Chapter Text
Getting a call from Jack Crawford about going out to a murder scene was one thing; having him say he couldn’t make it out there with Will was another thing entirely. It meant that he wouldn’t be there as a buffer between Will and the rest of the investigators, who could sometimes say insensitive or abrupt things when Will was trying to think. It meant that the scene was remote, and hard to access. And it meant that it was going to be a very, very long day.
“I’m afraid I won’t be coming out there with you Will. I need to be able to get back to Bella at a moments’ notice, and there’s no way into this site other than partially hiking in.”
“Sounds great. Nothing like a nice long trek through a swamp in 95 degree weather.”

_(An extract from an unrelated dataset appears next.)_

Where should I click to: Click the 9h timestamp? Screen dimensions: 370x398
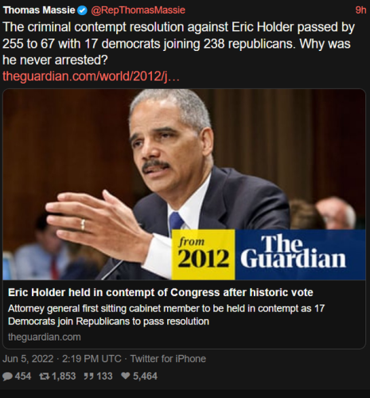click(360, 10)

“You can take ATVs part of the way, but then it’s walking. You’ll need a lot of bug spray, and you’ll have to wear waders.”
“At least I have those.”
“It’s more or less a wetland until you reach the location. He did a good job in hiding it.”
“How was it found?”
“Some folks from the DEC were doing routine wildlife population checks.”
“So the scene was intentionally devised for animal predation.”
“I’m pretty sure that was part of the set-up. Will, from the pictures I’ve seen, this place better than what we have at all the major teaching facilities. There’s a greater variety of animals, the damp conditions are perfect for the acceleration of decomposition.”
“So they’ve put together their own body farm.”
Will thought the idea staggering. There’s only one way someone could have done this, and it was to have received a great deal of education in forensic pathology.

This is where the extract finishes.